When GMOs are introduced you cannot contain seeds or pollen flowing in the wind, no matter from how far away. As a result, there is no such thing as containment as cross-pollination with natural plants occurs everywhere on the wind's path. It is just not possible to have GMO farmers existing alongside conventional or organic farmers. For example, Canada now no longer has any pure soya or rapeseed. All stocks have been contaminated with GMOs, not only with Monsanto's genes, but also with the genes from the other companies that produce GM plants - Bayer, Sengenta, etc. In turn, these different GM plants have cross-pollinated with each other, producing superweeds that contain genes from more than one company. These superweeds are very difficult to control and are spreading though the whole country into the wheat and barley fields, into the towns, onto the sides of the roads, into the cemeteries and onto the golf courses. Because rapeseed is from the brassica family, cross pollination to other brassicas - like mustard and radish - is also occurring, increasing the number of crops organic farmers can no longer raise. Percy forsees that GMOs could destroy the organic farmers of Canada. He warned that if we introduce GMOs into England and Europe, they could wipe out organic farmers here too.

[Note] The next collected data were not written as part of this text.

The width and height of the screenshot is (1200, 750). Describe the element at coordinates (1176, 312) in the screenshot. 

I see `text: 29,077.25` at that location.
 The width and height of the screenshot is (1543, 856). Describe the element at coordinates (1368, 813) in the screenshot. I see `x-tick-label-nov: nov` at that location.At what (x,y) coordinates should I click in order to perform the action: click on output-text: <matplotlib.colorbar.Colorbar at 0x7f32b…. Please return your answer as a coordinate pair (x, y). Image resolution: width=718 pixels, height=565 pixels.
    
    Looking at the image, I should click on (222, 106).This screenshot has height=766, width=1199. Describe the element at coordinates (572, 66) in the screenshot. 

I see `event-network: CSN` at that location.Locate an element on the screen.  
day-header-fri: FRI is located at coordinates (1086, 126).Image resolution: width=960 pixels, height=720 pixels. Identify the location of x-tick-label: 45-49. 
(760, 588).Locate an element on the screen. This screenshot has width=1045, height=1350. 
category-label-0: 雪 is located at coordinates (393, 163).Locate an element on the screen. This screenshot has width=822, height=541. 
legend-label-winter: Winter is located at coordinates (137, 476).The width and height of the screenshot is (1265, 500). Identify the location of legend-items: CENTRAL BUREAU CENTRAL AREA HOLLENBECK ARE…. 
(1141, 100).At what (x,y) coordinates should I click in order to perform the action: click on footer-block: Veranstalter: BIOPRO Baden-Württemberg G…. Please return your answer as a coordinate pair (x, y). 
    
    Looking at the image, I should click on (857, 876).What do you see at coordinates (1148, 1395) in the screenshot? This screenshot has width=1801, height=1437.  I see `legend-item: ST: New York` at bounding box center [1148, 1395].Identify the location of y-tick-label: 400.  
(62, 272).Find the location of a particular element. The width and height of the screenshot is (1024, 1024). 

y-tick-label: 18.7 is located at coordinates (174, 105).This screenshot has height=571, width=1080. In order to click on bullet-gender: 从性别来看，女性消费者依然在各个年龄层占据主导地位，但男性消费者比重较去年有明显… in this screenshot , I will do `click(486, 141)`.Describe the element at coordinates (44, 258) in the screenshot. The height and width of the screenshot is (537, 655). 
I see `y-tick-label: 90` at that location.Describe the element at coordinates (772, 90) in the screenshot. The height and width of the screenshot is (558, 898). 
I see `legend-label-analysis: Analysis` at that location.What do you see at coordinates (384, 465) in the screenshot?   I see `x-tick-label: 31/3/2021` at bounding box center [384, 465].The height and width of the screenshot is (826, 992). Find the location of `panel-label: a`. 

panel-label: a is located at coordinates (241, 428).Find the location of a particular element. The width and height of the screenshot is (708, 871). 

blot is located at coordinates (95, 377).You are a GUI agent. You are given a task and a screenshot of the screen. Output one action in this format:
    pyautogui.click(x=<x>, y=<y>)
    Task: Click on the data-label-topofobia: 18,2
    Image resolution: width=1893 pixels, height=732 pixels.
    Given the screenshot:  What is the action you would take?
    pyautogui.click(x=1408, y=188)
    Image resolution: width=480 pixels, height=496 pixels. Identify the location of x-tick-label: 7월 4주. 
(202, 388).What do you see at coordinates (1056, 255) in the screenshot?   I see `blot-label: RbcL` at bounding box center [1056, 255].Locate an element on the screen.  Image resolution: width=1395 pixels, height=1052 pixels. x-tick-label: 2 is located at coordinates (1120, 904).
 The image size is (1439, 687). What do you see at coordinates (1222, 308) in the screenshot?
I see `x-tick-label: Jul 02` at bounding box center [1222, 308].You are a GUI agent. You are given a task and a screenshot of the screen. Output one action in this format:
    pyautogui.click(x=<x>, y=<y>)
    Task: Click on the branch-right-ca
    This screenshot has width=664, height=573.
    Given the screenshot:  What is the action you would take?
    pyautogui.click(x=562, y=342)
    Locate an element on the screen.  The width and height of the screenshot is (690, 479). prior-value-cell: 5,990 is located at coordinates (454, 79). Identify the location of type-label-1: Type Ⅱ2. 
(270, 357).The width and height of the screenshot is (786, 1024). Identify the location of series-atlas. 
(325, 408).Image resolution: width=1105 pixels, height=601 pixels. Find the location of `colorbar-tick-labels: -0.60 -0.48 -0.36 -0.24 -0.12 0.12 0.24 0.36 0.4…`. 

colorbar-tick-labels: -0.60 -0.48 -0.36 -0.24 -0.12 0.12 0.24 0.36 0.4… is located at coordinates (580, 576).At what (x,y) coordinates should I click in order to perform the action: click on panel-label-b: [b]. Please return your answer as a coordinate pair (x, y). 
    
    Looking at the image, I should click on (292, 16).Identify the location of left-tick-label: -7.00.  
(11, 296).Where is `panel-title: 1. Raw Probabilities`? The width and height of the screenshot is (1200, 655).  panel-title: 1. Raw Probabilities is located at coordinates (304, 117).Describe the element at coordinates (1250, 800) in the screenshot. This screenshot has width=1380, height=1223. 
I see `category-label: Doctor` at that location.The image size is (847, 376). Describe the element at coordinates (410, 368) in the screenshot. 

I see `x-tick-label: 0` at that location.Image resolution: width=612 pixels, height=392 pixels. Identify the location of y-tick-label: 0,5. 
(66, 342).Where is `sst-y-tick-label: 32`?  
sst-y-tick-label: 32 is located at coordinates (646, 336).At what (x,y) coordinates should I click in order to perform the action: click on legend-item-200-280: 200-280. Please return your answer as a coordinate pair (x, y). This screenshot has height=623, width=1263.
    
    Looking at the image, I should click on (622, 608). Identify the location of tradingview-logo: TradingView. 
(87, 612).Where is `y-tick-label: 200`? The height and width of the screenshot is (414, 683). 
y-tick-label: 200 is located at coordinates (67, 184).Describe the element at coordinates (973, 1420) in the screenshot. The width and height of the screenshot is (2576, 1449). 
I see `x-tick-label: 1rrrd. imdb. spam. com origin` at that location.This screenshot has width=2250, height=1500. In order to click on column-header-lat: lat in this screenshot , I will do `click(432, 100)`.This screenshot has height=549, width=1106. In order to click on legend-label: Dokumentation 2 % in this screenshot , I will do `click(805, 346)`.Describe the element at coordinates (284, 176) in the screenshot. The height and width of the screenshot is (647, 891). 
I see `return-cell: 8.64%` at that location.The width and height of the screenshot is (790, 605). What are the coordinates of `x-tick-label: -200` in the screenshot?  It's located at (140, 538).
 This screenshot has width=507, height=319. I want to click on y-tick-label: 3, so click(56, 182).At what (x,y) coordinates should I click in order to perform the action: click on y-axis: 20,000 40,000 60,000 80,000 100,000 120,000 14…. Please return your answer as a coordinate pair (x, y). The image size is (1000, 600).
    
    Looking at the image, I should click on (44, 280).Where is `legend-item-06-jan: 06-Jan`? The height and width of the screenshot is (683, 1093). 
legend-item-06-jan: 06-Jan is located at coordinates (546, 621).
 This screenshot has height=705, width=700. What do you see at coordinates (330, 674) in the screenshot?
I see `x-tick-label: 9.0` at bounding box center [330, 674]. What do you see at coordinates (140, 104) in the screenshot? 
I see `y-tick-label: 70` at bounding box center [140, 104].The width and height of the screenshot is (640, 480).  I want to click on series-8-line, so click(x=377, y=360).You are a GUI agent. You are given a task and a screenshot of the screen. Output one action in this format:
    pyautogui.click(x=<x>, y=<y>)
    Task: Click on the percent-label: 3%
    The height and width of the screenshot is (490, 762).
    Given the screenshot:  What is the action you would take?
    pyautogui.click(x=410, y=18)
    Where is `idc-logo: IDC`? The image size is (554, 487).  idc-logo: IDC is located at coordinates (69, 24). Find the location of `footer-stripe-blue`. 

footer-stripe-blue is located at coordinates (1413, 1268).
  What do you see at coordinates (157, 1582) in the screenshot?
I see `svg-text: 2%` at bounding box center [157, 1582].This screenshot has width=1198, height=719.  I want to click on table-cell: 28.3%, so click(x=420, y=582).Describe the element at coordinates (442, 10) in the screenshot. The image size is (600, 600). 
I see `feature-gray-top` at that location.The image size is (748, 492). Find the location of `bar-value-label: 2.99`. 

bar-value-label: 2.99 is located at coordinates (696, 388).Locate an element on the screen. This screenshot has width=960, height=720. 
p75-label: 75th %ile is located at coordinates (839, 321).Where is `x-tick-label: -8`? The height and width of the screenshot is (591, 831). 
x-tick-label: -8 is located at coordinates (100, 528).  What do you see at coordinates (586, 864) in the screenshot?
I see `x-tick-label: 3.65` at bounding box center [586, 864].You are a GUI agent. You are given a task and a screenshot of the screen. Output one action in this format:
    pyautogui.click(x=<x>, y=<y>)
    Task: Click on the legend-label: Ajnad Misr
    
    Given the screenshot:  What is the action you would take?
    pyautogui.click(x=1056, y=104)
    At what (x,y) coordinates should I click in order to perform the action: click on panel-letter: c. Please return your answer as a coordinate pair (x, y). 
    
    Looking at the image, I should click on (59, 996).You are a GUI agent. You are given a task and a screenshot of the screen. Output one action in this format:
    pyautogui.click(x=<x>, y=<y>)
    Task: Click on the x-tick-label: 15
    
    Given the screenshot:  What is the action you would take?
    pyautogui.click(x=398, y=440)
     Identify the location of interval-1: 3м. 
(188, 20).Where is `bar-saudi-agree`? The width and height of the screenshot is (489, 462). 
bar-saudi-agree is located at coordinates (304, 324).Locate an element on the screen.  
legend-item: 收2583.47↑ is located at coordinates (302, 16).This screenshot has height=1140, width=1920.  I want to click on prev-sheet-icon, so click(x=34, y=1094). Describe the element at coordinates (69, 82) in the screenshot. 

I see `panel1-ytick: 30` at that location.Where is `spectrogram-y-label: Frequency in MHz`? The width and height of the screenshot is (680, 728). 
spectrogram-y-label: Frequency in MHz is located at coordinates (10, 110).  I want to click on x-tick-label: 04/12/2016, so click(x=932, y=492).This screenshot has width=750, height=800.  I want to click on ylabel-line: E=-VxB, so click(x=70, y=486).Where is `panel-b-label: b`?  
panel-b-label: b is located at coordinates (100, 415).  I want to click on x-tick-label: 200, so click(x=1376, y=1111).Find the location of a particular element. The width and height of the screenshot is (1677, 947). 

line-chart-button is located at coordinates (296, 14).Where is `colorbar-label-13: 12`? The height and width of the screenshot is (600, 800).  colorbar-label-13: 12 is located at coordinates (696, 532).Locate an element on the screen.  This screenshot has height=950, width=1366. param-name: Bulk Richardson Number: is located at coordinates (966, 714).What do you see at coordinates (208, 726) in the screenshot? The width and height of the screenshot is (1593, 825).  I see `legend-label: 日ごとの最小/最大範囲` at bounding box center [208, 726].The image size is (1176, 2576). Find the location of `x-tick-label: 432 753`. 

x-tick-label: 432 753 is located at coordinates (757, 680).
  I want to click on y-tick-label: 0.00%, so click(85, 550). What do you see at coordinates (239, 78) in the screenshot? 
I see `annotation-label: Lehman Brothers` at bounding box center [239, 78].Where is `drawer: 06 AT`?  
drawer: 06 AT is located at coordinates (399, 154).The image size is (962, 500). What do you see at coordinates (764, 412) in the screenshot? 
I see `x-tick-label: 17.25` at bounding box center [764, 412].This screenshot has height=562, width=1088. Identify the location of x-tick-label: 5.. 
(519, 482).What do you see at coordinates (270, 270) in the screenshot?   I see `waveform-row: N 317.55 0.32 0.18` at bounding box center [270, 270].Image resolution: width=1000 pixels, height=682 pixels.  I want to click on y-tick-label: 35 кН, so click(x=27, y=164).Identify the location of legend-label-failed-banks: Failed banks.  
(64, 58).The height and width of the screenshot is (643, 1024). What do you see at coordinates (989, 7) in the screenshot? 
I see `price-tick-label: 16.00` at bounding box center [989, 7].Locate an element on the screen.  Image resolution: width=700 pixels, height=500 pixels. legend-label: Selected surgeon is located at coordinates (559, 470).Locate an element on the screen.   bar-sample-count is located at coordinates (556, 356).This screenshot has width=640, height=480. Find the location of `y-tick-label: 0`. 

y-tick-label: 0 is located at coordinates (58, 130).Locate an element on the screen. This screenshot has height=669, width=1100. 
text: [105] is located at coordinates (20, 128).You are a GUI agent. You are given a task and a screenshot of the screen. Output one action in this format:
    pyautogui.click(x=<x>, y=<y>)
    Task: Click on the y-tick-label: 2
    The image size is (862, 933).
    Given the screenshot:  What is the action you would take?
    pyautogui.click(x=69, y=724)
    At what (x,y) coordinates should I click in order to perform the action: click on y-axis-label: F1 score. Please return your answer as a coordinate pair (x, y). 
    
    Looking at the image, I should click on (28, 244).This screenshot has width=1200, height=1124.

One of the early advertisements for GM crops was the use of fewer chemicals. Percy told us that today far more chemicals are used and some of Monsanto's chemicals are four times stronger than they were. Some contain 70% Agent Orange, the powerful herbicide sprayed across South Vietnam during the war that subsequently was held responsible for the increased incidents of various types of cancer and genetic defects. Other early ads claimed GM crops would give increased yields, be more nutritious, be able to feed the hungry world. Quoting from the Canadian Department of Agriculture, Percy said the yields of GM rapeseed have declined by at least 10%, and those of soya by at least 15%.

Quite apart from the court cases, Percy Schmeiser told us that they, along with other farmers across Canada, have experienced ongoing harrassment, intimidation and extortion at the hands of Monsanto's 'gene police' - many of them former police officers now working for Monsanto. His experience is that Monsanto is breaking down the social fabric amongst farmers and a climate of fear prevails. Monsanto has developed not only the terminator gene (when the seed becomes a plant all the seeds from that plant are sterile and the farmer cannot use those seeds the following year), but also the "cheater" gene (the plant will not produce a seed until you spray a chemical on it), and the "zombie" gene (the seed will not germinate until you spray a chemical on it). Percy believes that by using these genes and by buying up seed companies wherever it can all over the world, Monsanto is trying to gain control of all the seeds and through them the food supplies everywhere. He considers these genes to be the greatest assault on life that we've ever seen on this planet.